Robots are performing welding operations at a welding workshop of FAW-Volkswagen's Qingdao base in Shandong Province, September 18, 2025./ VCG
Profits of China's major industrial firms increased 0.9 percent year on year in the first eight months of 2025, data from the National Bureau of Statistics (NBS) showed on Saturday. This marks a significant turnaround from the 1.7 percent decline recorded in the first seven months of the year, reversing a trend of consecutive declines since May. On a monthly basis, industrial profits surged by 20.4 percent in August, a strong rebound from the 1.5 percent drop in July.
NBS statistician Yu Weining attributed this improvement to the effective implementation of macro policies, the deepening development of a national unified market, and a lower comparative base from the previous year.
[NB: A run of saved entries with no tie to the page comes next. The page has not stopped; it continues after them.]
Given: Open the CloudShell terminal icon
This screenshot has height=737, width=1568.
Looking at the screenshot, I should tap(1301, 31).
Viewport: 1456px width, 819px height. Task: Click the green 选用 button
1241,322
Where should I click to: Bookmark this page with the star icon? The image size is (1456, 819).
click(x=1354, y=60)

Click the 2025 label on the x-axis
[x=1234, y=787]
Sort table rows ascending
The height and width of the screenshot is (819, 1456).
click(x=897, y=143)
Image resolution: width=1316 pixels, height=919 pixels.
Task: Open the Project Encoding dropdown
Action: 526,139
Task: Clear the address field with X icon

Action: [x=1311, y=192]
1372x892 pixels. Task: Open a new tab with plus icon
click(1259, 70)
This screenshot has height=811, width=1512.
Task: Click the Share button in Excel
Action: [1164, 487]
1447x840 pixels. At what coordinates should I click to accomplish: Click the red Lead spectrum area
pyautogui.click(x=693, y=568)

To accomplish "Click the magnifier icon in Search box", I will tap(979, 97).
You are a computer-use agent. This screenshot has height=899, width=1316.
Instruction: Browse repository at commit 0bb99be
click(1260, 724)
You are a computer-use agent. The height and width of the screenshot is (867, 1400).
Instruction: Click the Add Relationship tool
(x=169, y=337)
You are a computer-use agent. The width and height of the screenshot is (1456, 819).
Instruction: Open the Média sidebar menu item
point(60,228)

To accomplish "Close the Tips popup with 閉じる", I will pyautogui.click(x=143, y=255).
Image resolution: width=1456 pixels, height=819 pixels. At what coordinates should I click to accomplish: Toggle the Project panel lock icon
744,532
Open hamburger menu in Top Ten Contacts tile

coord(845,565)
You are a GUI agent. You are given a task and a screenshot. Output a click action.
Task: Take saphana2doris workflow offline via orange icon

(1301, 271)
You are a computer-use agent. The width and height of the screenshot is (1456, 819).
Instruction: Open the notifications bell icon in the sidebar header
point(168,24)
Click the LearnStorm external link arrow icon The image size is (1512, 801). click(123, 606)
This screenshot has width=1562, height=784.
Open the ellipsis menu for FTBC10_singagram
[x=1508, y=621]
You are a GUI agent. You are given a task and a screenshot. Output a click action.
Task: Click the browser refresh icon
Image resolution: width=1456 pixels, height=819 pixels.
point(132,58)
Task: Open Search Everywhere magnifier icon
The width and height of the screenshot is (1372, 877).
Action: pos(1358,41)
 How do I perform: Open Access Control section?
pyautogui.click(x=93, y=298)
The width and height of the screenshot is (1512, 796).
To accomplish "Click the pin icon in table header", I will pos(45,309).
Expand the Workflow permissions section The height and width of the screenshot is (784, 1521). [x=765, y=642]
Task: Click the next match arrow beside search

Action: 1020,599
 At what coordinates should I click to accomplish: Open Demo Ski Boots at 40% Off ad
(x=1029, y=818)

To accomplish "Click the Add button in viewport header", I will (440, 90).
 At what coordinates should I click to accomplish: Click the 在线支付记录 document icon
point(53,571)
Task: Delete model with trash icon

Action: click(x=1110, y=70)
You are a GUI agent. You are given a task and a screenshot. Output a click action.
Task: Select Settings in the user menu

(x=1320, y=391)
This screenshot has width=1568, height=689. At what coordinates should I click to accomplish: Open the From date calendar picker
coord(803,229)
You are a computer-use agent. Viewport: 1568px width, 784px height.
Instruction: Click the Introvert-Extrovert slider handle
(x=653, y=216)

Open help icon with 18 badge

Yu highlighted that a stable increase in revenue provided a foundation for the profit recovery. The operating income of major industrial firms grew by 2.3 percent year on year in the first eight months, matching the growth rate from January to July. Notably, the revenue growth rate accelerated to 1.9 percent in August alone, up by 1 percentage point from July, creating favorable conditions for profit improvement.
The equipment manufacturing sector played a pivotal "ballast" role, with its profits increasing by 7.2 percent in the first eight months. This robust uplift pulled up the overall industrial profit growth rate by 2.5 percentage points, according to the NBS.
Despite the positive signs, Chinese authorities have acknowledged challenges ahead, including a complex external environment and insufficient domestic demand, emphasizing the need to further expand demand and regulate competition to achieve sustainable development.